Proposal: What is worldbuilding in relation to new technology?
It's simple to suggest that the level of detail required for an answer should be set by the querent. But what to do when the querent doesn't understand the difficulties or consequences in doing so? In many cases, the querent appears to be asking for the factual design specifications and/or schematics for their (often fanciful) idea. But is that worldbuilding?
I propose that worldbuilding inherently demands some level of simplification and that crossing the line from simplification to full detail makes the question off-topic. A good technology-creation worldbuilding question would ask about...
- The functional operation of the device.
- The UI of the device in relation to the creatures/civilization using it.
- The consequences of using the device in context of the rules/nature of the querent's world.
But not how the device does any of that.
Fans of worldbuilding often want more than the author ever intended. That's actually a good thing.
I suspect that part of the drive for excessive detail comes from the natural fan reaction of wanting to know all the details about a world they've become enamored with. Consequently, they think that the natural evolution of good worldbuilding is to provide ever more detail. Regrettably, fans who think this don't understand good writing skills, not the least of which is the need to hook the audience with a sense of always wanting more.
It isn't helped by (frankly ubercool) deep worldbuilding projects that have mind-boggling detail such as Orion's Arm where they contemplate thousands of years of technological advancement with an effort toward "hard science fiction taken to the extreme, with all the dials turned up to the maximum." That would be absolutely laughable were it not for their definition of "hard science."
Two of those possibilities are of special interest to the OA project: paths for possible future technologies that they call 'Conservative Hard SF' and 'Radical Hard SF'. Conservative hard SF is based on cautious extrapolation from present-day knowledge, with perhaps, at most, one or two carefully justified and limited forays into something that's more speculative. Radical hard SF on the other hand takes on every hard SF technology ever imagined and then pushes the envelope further with a few 'not impossible' techs that may not get the nod from every current scientist but do at least get a serious hearing from some significant number of experts in the field.
In other words, the ability to patent the invention isn't what they call "hard science." From a perspective that may only make sense to engineers, they embrace science, but not engineering.1 Unfortunately, what many of the querents on the Stack are asking for isn't science... but engineering.
Proposal: We don't engineer new technologies.
We will help rationalize a proposed technology with as much science as we can, but we will not invent or develop the technology in detail. Users asking for help defining a technology in their world should expect answers having at least one level of abstraction or more regardless the use of science-fiction, science-based or hard-science.
Abstraction, or the process of generalizing ideas by understanding examples, is an indispensable tool in the engineering process.
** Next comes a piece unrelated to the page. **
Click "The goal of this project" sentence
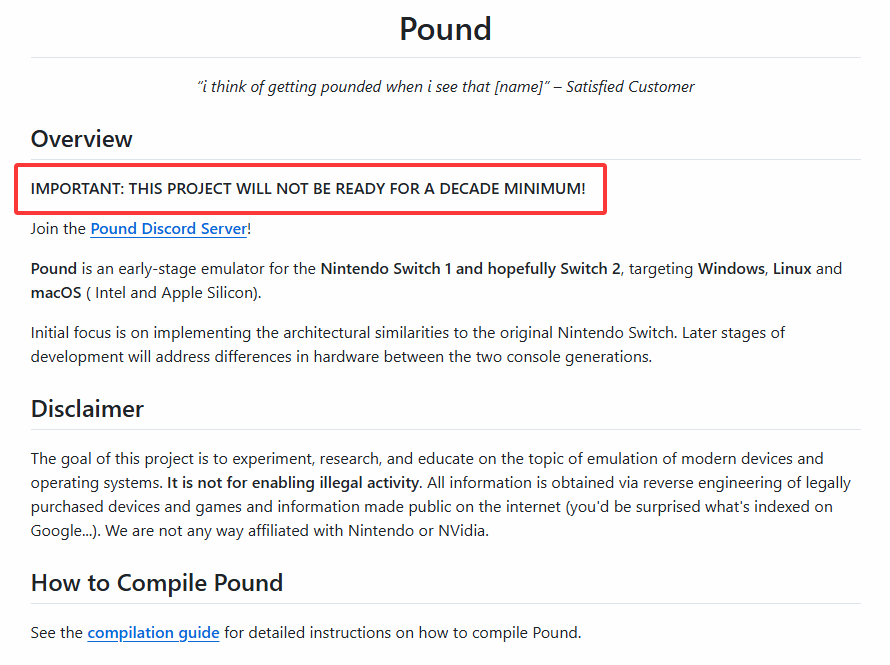This screenshot has width=890, height=665. point(120,458)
Humans are privileged in our ability to relate physically distinct concepts through their common qualities, which allows us to translate problems from one domain into another. (Electrical and Computer Engineering Design Handbook)
Related Questions
- Should the hard-science tag be retired?
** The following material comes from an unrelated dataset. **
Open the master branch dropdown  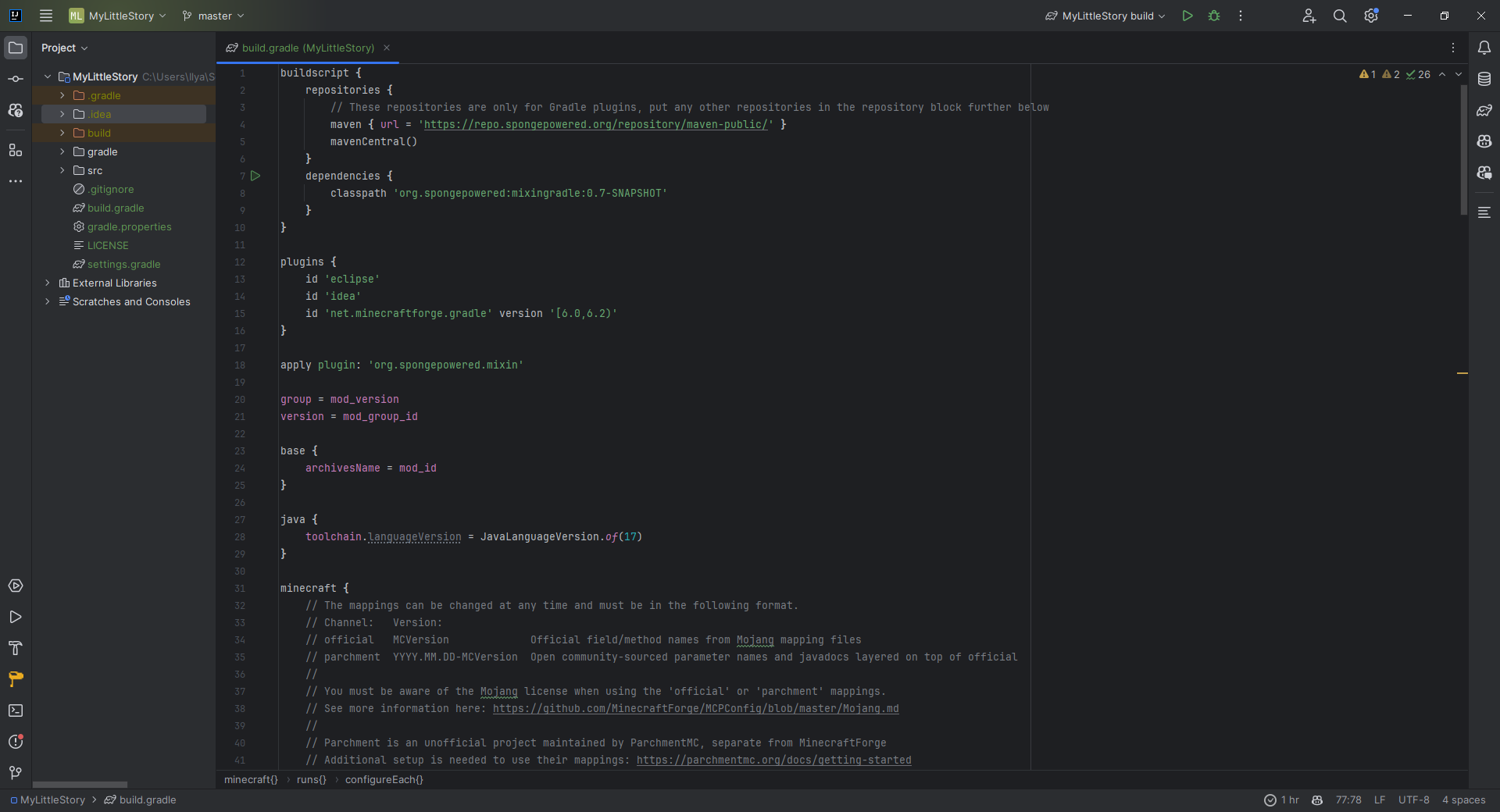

- Considered harmful: questions where the asker expects us to figure out a scientific explanation or alternative for their handwavium
- Advice to Querents asking "is X plausible or realistic?"
- Why asking for the details isn't always a good idea
- Advice concerning questions asking HOW to implement a technological procedure or device
- Are "how would X explain Y?" questions on-topic?
- What is "narrative necessity" and how does it apply to worldbuilding?
- How best to deal with "what are you expecting?" questions
- Best Practice for Helping OP's with Science-Based Fantasy Requests
1 Over the years I've had fun perusing the pages of Orion's Arm. I've not yet found an example of technology at the engineering level. There's a lot of wonderful description — and appropriate abstraction — but no engineering. Perhaps there's a page or two I've missed, but I couldn't find any schematics, no chemistry, no specific realization of any technology. It's a great example of good worldbuilding.